Я распрямился и уставился на нее.
— Чего это вы, тетя Нюра, сговорились, что ли, с Васькой? Он меня тоже про это спрашивал.
— Спрашивал? — испугалась тетя Нюра и проговорила тихо: — Ну и что?
— Что, что! — ответил я, сгибаясь над колосьями. — Я бы лично сбежал. В ремеслуху, например, или в суворовское училище.

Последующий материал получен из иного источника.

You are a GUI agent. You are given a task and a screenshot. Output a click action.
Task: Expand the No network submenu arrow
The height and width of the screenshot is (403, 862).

— Сбежал? — отозвалась тетя Нюра.
— Сбежал! — ответил я, любуясь, как вжикает мой остро отточенный серп: вж–ж, вж–ж! — и вдруг подскочил. Левую руку резанула боль. Я бросил колосья, встал с колена: тыльную сторону ладони рассекала красная полоса. Тетя Нюра испугалась, подбежала ко мне, схватила за руку, стала причитать, вытирая кровь платком, снятым с головы, но порез был неглубокий, и она успокоилась.
Боль утихла, ранка только немного саднила. Но тетя Нюра отвела меня к шалашам, замотала руку бинтом. Я хотел было идти с ней снова, но она не согласилась.
— Нет уж, — сказала она. — Пока хватит. — И спросила: — Ты поднять сноп можешь?
Что за странный вопрос? Конечно, смогу. Я кивнул.
— Тогда таскай их на гумно, — она указала на ровную площадку в конце поля, — туда молотилку подгонят, дак таскай пока потихоньку.
Снопы только на вид казались легкими — после десятого рейса руки у меня просто отнимались.
Прикатили молотилку, бригадир завел мотор и стал совать в разинутую железную пасть усатые снопы. Зерно — золотое, крупитчатое — сыпалось прямо на выровненную, подметенную чистым березовым веником землю. В телегу запрягли лошадь, и бригадир, видевший, как я таскал снопы, громко крикнул:
— Управишься с кобылой?
Я не знал, что сказать, ведь ни разу в жизни я не правил лошадью, вчера первый раз с Васькой прокатился, да и то что это было за катание?
— Ну ладно! — закричал он. — Маруська подсобит. — Маруська вертелась возле гумна. — Будешь править, — велел ей дядька, — а он снопы подбирать.
Мы с Маруськой уселись на телегу и поехали по полю. Возле снопов Маруська, стараясь басить, кричала лошади: «Тпр–ру!» — но та сама останавливалась, понимая свою работу. Я соскакивал с подводы, грузил снопы на телегу, и мы ехали дальше. К обеду я уже управлял лошадью не хуже Маруськи и ездил один, отправив ее на помощь бабке: колхозницы уже возвращались с поля. Маруськина бабка, слезясь от дыма и глядя из–под ладошки вдаль, стучала железной палкой о рельсину, подвешенную на проволоке к дереву.
Но усталые, измотанные женщины не торопились к чану. Все шли к молотилке. Бригадир выключил мотор, и тетки молча стояли вокруг горы зерна.
— Ну вот, — сказал бригадир, — с хлебушком вас, бабы!
Женщины вдруг заговорили торопливо, словно увидели что–то диковинное, стали брать в ладони зерна и сыпать их обратно золотыми ручейками.
— Обедать, бабы, обедать! — пискнула повелительно прибежавшая от чана Маруська, и женщины хором рассмеялись.
Обедали говорливо, посмеивались, подшучивая над Маруськой, над баб*кой–кашеваркой, над бригадиром, который, по их словам, оказывался героем дня — намолотил первое зерно с поля. Бригадир жмурился, подносил ко рту деревянную ложку, аккуратно поддерживал ее куском черного и жесткого клеверного хлеба и кивал головой.
— Плохо слышит, — шепнула мне тетя Нюра. — Руки–ноги целые, а раненый. Контузия у него.